TRIGEMINAL GANGLION NEURONS AFFECT CORNEAL EPITHELIAL PHENOTYPE - INFLUENCE ON TYPE-VII COLLAGEN EXPRESSION INVITRO

Purpose. To examine whether trigeminal ganglion (TG) neurons in tissue culture influence expression of Type VII collagen (a major component of the anchoring fibrils involved in the attachment of the epithelium to the underlying stroma) by cultured corneal epithelial cells. Methods. A two-chambered coculture system was used. Fetal rabbit TG neurons were cultured into a central chamber on collagen- or laminin-coated tissue culture dishes.

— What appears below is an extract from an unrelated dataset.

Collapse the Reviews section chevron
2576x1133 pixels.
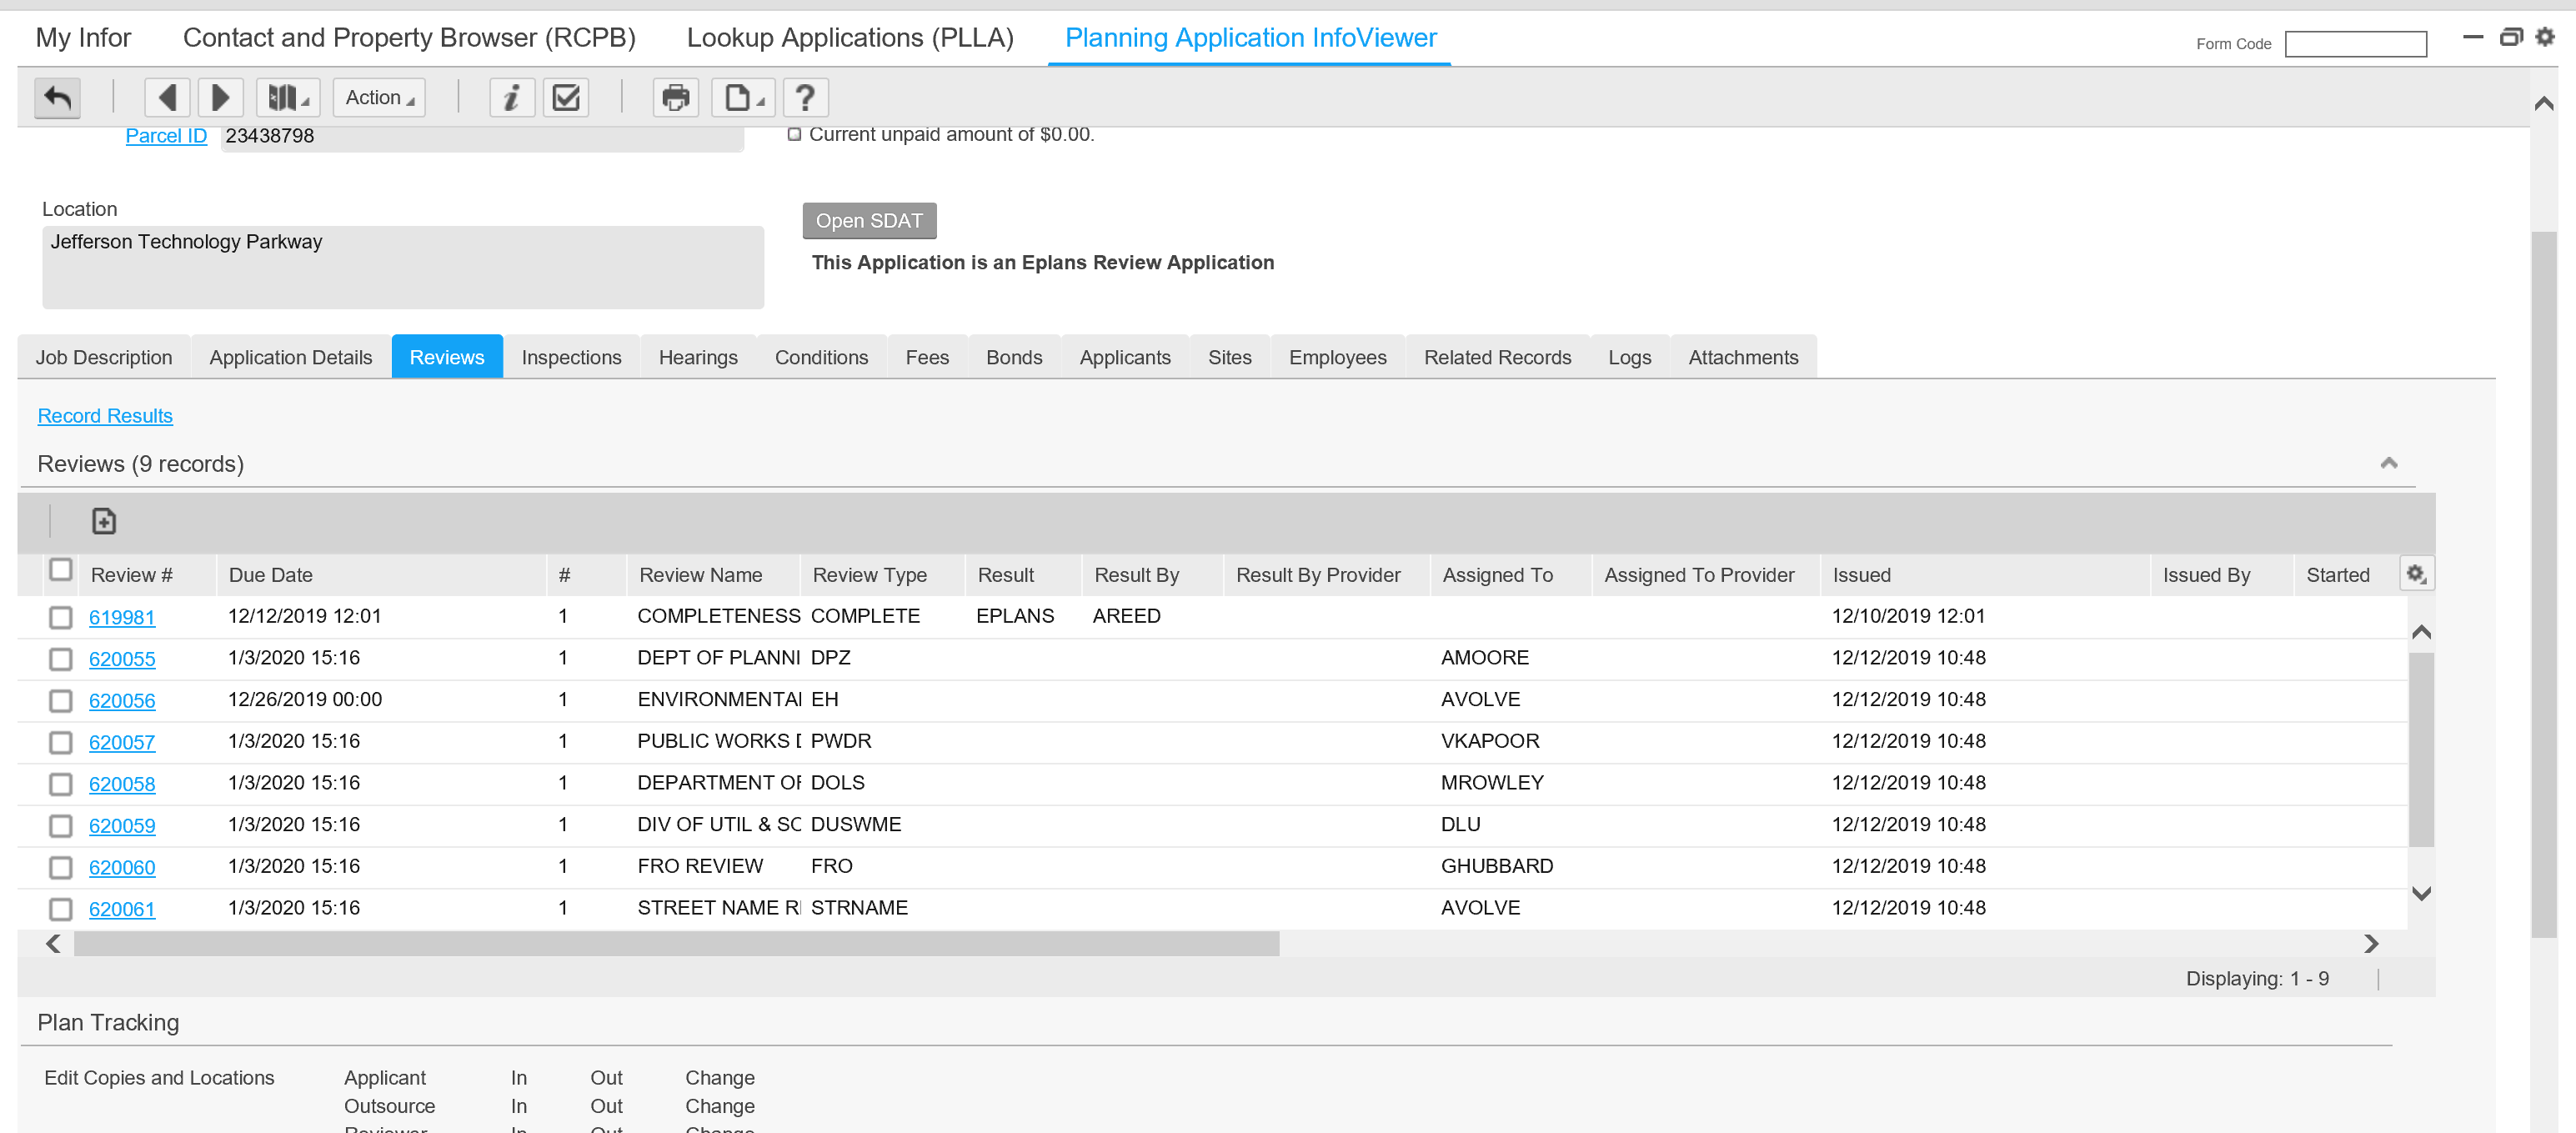click(2388, 463)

After good neurite outgrowth (average 7 days), rabbit corneal epithelial explants were placed into the outer chamber. Once neurite-epithelial cell interaction occurred, the cultures were immunostained for Type VII collagen. Direct coculture of TG neurons onto confluent passaged rabbit corneal epithelium also was studied. Results. Neurites in contact with the epithelial cells in the outer chamber formed branching complexes, but staining for Type VII collagen was negative. In cocultures of TG neurons onto confluent passaged rabbit corneal epithelium, there was extensive neurite branching on and around the epithelial cells within a week. Scattered epithelial cells, many in clusters, were found to express Type VII collagen, as determined by immunofluorescence staining. Conclusions. Based on the finding from this study that TG neurons influence production of Type VII collagen by rabbit corneal epithelium in vitro, it is likely that TG neurons influence corneal epithelial phenotypic characteristics that are critical to the maintenance of healthy epithelium in vivo.